(Pixel coordinate grounding data)
• • •
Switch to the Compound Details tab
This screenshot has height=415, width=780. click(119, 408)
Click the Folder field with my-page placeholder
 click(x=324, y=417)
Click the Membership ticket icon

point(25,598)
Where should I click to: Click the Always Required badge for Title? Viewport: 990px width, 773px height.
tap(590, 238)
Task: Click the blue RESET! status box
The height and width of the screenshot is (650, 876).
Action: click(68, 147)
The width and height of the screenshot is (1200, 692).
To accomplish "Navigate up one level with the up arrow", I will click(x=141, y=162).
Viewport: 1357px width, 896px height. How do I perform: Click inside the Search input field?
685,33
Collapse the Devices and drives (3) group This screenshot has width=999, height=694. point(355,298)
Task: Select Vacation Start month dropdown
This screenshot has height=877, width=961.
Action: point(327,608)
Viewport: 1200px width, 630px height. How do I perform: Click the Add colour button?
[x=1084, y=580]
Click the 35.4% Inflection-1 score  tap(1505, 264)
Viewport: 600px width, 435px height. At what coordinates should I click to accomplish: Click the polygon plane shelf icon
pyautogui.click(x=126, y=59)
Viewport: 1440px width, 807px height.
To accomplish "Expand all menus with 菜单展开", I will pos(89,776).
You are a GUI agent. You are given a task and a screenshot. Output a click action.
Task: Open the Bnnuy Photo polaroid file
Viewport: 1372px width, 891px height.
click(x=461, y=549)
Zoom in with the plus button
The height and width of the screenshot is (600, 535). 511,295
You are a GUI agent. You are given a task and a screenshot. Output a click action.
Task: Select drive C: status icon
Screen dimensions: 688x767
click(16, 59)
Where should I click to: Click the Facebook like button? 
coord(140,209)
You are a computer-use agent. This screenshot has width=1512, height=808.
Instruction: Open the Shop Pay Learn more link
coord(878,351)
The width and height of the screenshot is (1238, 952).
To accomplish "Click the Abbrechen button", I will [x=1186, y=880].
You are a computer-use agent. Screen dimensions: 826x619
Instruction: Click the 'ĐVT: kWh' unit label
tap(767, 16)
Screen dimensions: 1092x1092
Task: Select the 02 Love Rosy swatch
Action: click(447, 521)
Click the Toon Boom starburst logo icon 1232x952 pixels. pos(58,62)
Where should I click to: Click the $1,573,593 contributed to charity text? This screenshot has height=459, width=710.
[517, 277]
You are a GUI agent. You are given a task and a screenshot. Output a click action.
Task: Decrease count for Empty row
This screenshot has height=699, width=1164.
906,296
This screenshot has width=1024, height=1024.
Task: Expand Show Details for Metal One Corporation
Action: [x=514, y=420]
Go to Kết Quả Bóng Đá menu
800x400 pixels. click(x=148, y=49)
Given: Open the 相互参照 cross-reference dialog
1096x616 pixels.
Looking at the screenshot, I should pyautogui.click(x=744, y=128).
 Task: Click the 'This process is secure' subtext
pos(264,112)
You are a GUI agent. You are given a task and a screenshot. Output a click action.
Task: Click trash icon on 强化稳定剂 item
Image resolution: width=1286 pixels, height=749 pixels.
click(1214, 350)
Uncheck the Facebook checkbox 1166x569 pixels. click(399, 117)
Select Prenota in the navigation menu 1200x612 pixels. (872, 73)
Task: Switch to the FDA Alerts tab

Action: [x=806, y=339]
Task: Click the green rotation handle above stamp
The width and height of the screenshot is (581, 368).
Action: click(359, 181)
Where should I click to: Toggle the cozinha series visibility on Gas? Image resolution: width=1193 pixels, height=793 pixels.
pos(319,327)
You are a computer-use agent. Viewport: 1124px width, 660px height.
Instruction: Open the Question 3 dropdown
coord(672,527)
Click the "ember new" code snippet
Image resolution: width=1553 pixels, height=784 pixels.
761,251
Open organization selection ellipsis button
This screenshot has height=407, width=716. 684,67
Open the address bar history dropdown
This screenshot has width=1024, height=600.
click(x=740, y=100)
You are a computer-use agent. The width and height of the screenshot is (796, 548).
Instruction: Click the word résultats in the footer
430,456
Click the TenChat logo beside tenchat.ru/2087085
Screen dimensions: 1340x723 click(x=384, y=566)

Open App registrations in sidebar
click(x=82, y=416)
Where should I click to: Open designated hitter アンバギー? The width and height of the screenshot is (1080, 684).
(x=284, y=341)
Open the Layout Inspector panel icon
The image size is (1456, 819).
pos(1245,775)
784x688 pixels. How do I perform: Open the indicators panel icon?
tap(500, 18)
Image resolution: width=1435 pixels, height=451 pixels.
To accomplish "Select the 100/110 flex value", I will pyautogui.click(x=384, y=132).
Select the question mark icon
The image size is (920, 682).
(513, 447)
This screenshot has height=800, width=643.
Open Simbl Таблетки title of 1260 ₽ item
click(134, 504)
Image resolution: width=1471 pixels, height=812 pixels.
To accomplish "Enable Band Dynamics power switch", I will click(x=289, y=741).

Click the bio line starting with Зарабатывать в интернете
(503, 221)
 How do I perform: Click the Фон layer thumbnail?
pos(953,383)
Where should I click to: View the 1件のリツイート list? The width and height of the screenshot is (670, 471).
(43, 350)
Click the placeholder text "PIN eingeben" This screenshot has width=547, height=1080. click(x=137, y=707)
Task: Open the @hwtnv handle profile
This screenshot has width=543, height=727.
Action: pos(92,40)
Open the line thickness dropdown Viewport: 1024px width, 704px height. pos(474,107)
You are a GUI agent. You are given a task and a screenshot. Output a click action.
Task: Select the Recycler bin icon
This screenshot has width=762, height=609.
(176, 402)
• • •
**WHAT YOU SHOULD DO**
Return exactly, and only, the lines above starting at the line that contains "Given: Open the 相互参照 cross-reference dialog" and ending at the line that contains "Task: Click the green".

**RESPONSE AREA**
Given: Open the 相互参照 cross-reference dialog
1096x616 pixels.
Looking at the screenshot, I should pyautogui.click(x=744, y=128).
 Task: Click the 'This process is secure' subtext
pos(264,112)
You are a GUI agent. You are given a task and a screenshot. Output a click action.
Task: Click trash icon on 强化稳定剂 item
Image resolution: width=1286 pixels, height=749 pixels.
click(1214, 350)
Uncheck the Facebook checkbox 1166x569 pixels. click(399, 117)
Select Prenota in the navigation menu 1200x612 pixels. (872, 73)
Task: Switch to the FDA Alerts tab

Action: [x=806, y=339]
Task: Click the green rotation handle above stamp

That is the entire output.